- Source material -
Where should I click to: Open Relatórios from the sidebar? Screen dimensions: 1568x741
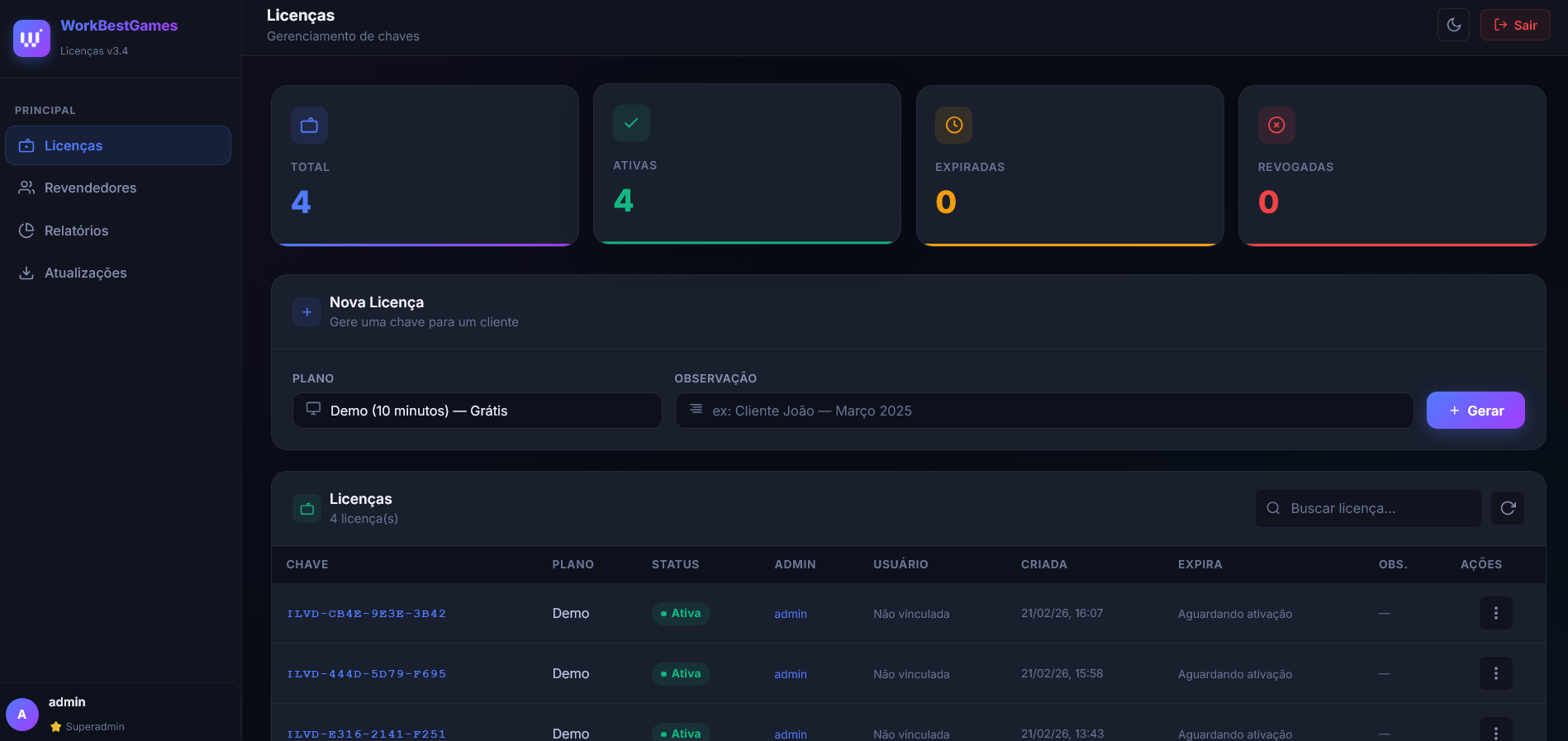pyautogui.click(x=76, y=230)
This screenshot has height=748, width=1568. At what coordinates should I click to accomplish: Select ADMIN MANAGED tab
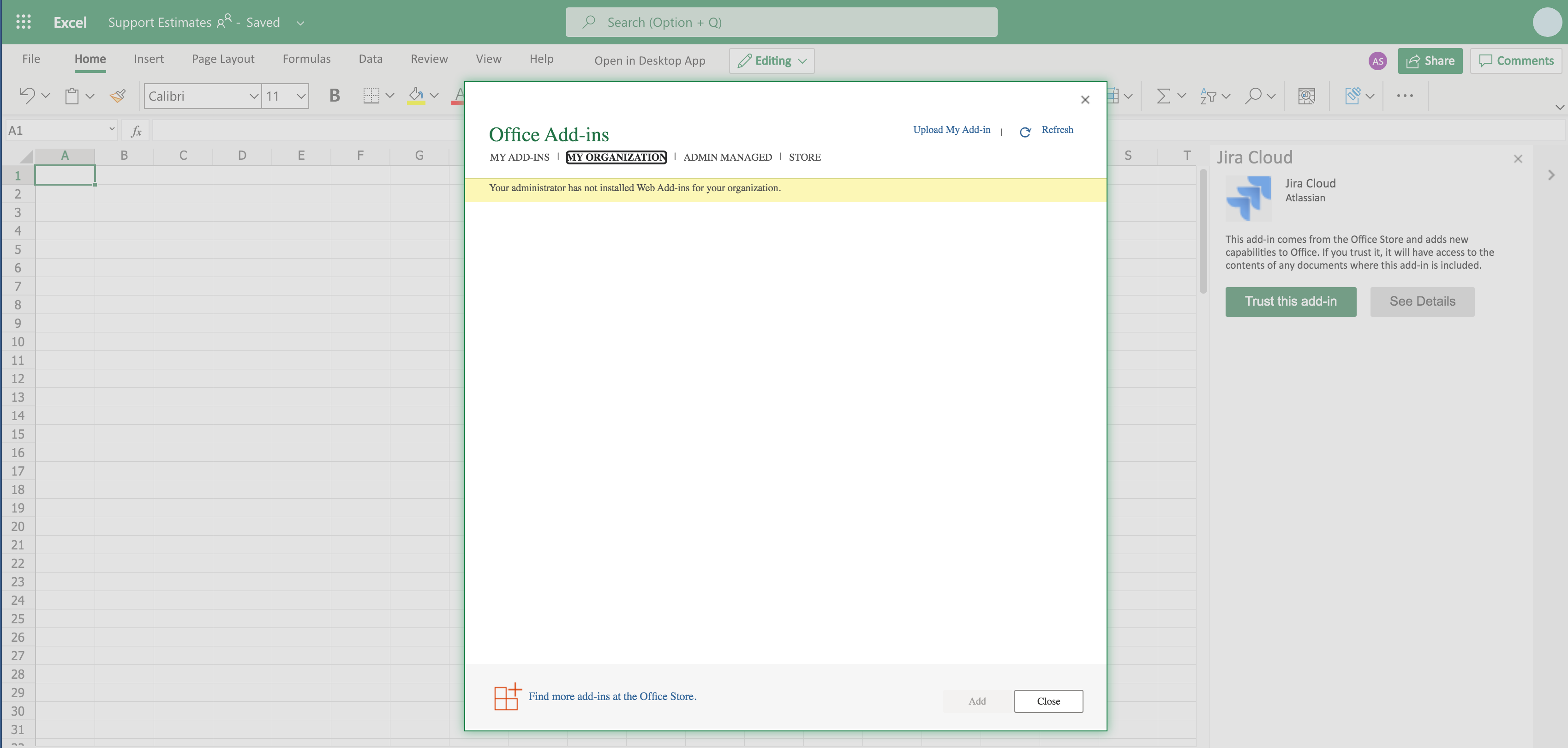[727, 157]
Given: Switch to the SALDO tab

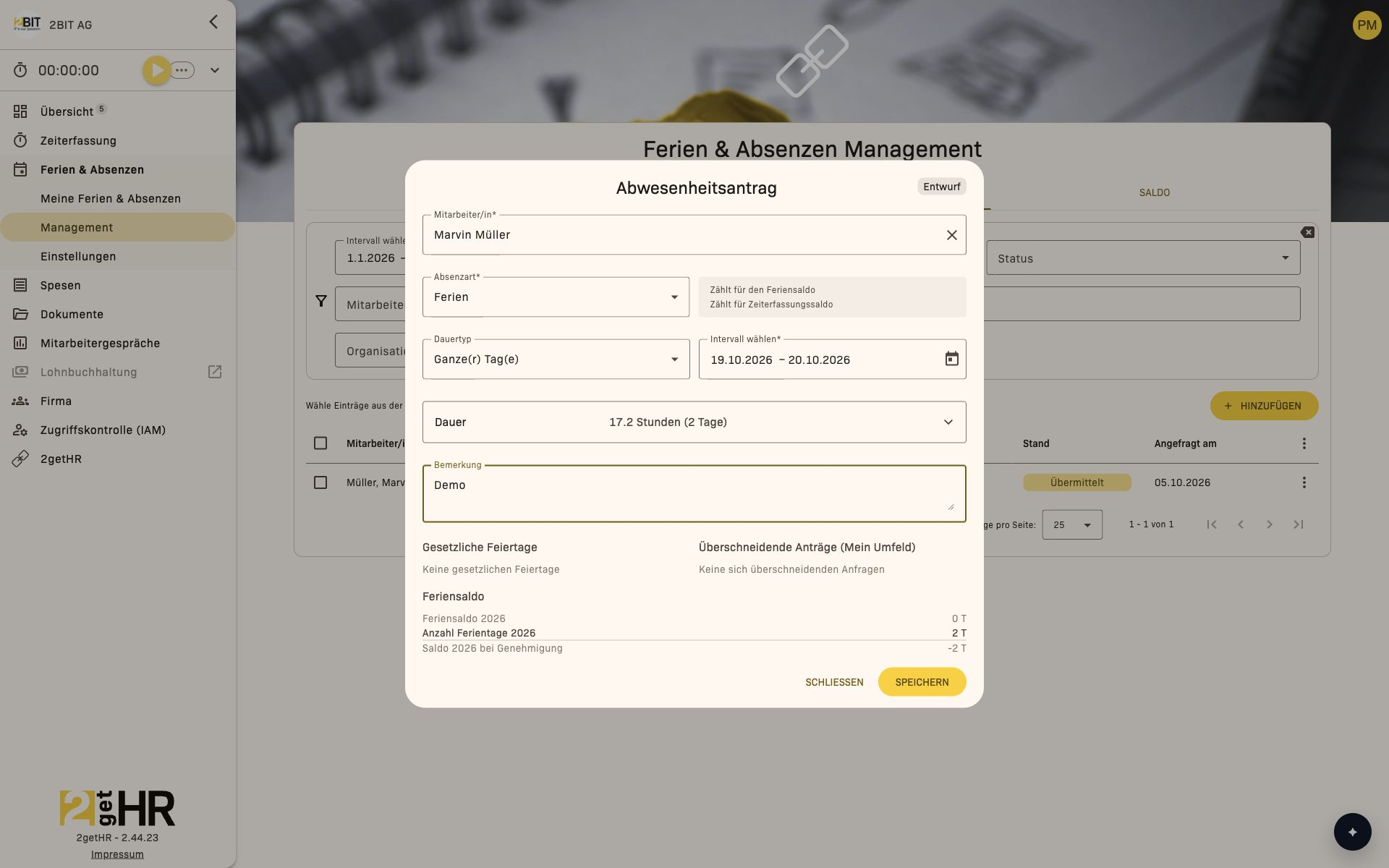Looking at the screenshot, I should click(1154, 192).
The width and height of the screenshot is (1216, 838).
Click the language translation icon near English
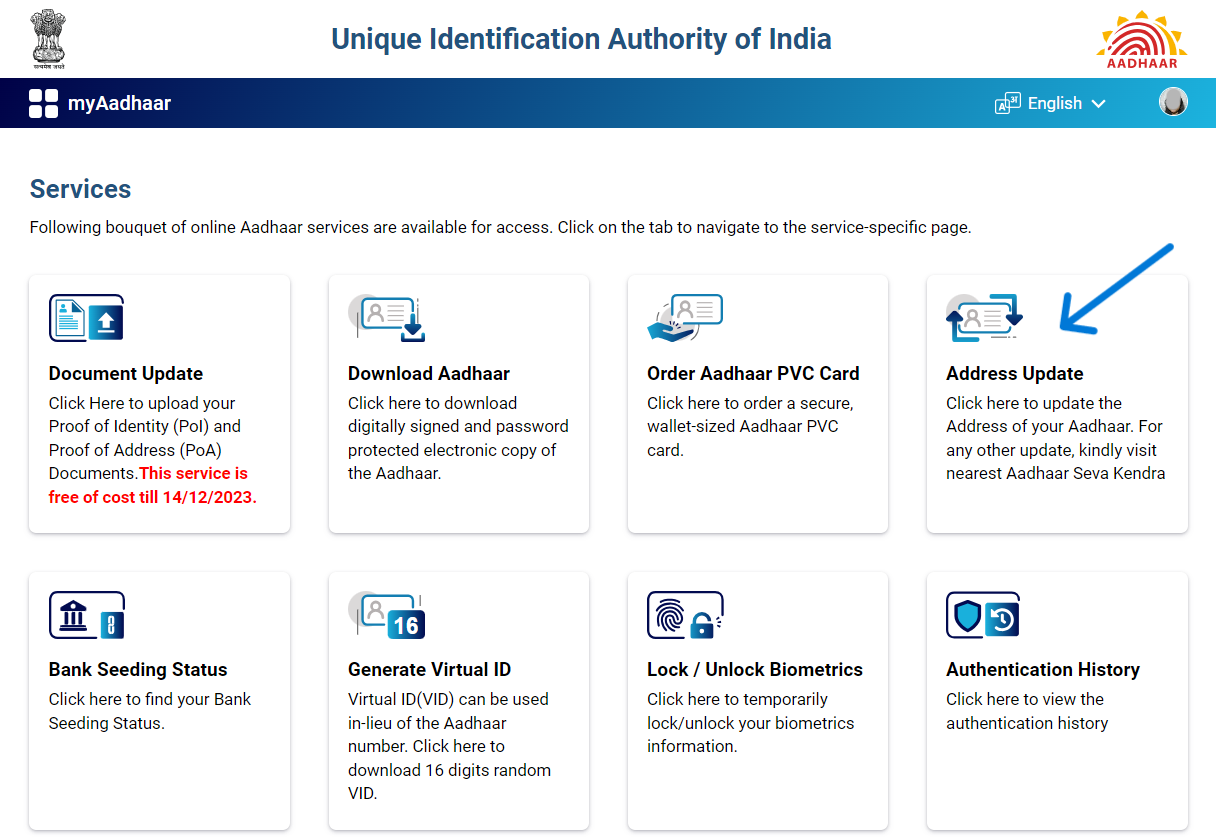click(x=1007, y=102)
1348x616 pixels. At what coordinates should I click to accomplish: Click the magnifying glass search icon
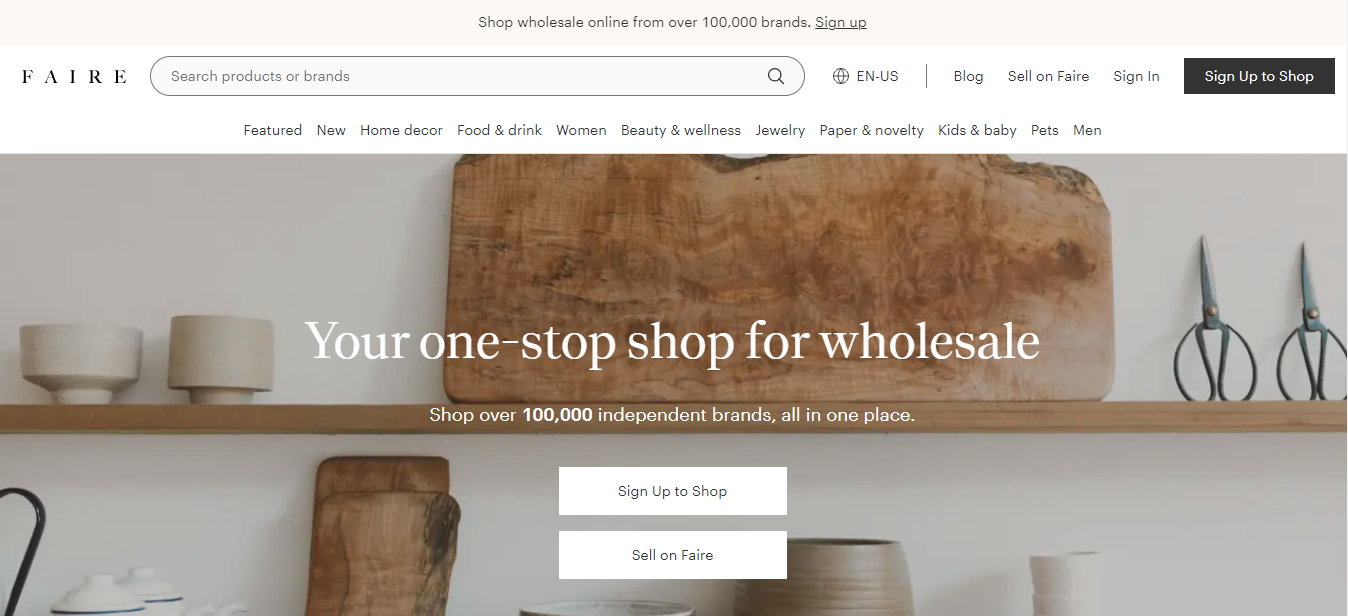click(x=776, y=76)
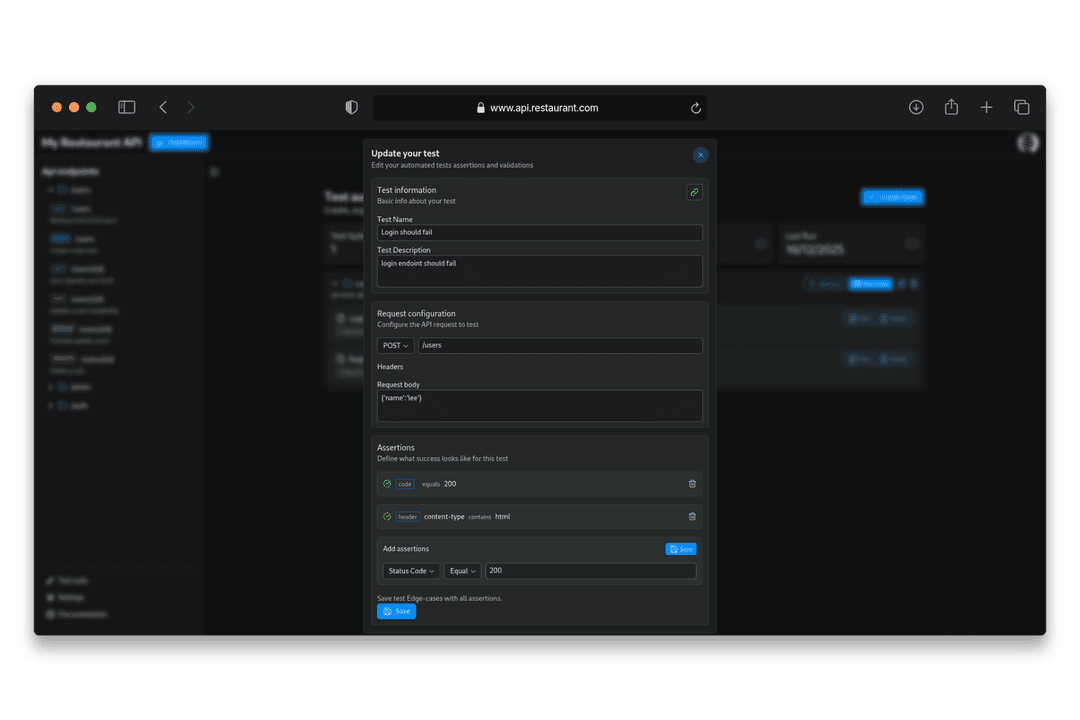Open the Status Code dropdown
The width and height of the screenshot is (1080, 720).
tap(411, 570)
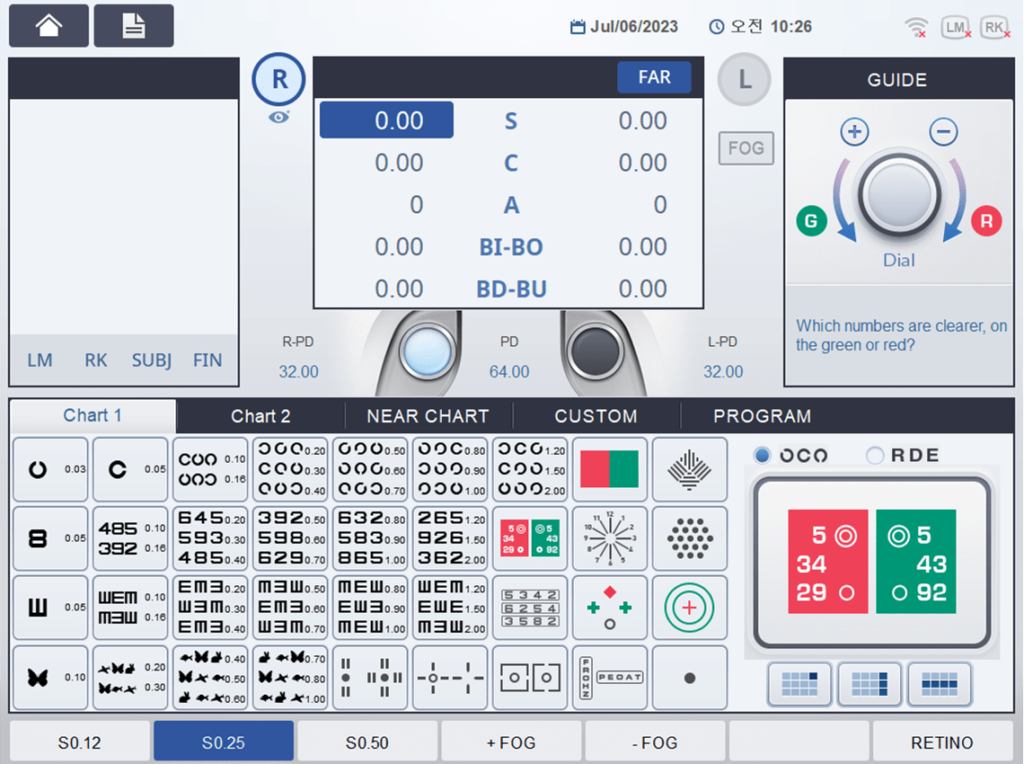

- Task to carry out -
The answer must restate every entry word for word, with the pictures left out.

- Expected answer -
Where should I click to: Open Relatórios from the sidebar? Screen dimensions: 1568x741
pyautogui.click(x=76, y=230)
This screenshot has height=748, width=1568. At what coordinates should I click to accomplish: Select ADMIN MANAGED tab
[727, 157]
Given: Switch to the SALDO tab

Looking at the screenshot, I should click(1154, 192).
The width and height of the screenshot is (1216, 838).
Click the language translation icon near English
click(x=1007, y=102)
1348x616 pixels. At what coordinates should I click to accomplish: Click the magnifying glass search icon
click(x=776, y=76)
Open the Status Code dropdown
The width and height of the screenshot is (1080, 720).
tap(411, 570)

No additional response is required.